— YOUR ASSIGNMENT —
Everything in the listing below must be duplicated exactly.

— DATASET RECORDS —
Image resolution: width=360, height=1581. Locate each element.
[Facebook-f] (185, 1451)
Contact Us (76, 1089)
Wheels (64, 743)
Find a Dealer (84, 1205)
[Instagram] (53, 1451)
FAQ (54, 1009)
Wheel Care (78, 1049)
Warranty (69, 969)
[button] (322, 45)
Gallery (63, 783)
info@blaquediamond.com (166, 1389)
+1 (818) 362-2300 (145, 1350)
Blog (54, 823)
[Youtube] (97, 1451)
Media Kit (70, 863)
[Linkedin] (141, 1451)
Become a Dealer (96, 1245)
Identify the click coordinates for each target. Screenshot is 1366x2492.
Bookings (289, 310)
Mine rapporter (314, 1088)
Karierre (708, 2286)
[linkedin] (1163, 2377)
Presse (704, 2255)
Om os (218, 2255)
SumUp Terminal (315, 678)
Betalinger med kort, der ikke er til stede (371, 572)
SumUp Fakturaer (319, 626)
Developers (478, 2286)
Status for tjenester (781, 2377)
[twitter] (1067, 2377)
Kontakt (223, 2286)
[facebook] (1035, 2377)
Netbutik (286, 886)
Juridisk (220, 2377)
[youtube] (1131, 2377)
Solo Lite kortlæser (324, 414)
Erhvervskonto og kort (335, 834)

— RESPONSE —
Image resolution: width=360, height=1581. Locate each element.
[Facebook-f] (185, 1451)
Contact Us (76, 1089)
Wheels (64, 743)
Find a Dealer (84, 1205)
[Instagram] (53, 1451)
FAQ (54, 1009)
Wheel Care (78, 1049)
Warranty (69, 969)
[button] (322, 45)
Gallery (63, 783)
info@blaquediamond.com (166, 1389)
+1 (818) 362-2300 (145, 1350)
Blog (54, 823)
[Youtube] (97, 1451)
Media Kit (70, 863)
[Linkedin] (141, 1451)
Become a Dealer (96, 1245)
Identify the click coordinates for each target. Screenshot is 1366x2492.
Bookings (289, 310)
Mine rapporter (314, 1088)
Karierre (708, 2286)
[linkedin] (1163, 2377)
Presse (704, 2255)
Om os (218, 2255)
SumUp Terminal (315, 678)
Betalinger med kort, der ikke er til stede (371, 572)
SumUp Fakturaer (319, 626)
Developers (478, 2286)
Status for tjenester (781, 2377)
[twitter] (1067, 2377)
Kontakt (223, 2286)
[facebook] (1035, 2377)
Netbutik (286, 886)
Juridisk (220, 2377)
[youtube] (1131, 2377)
Solo Lite kortlæser (324, 414)
Erhvervskonto og kort (335, 834)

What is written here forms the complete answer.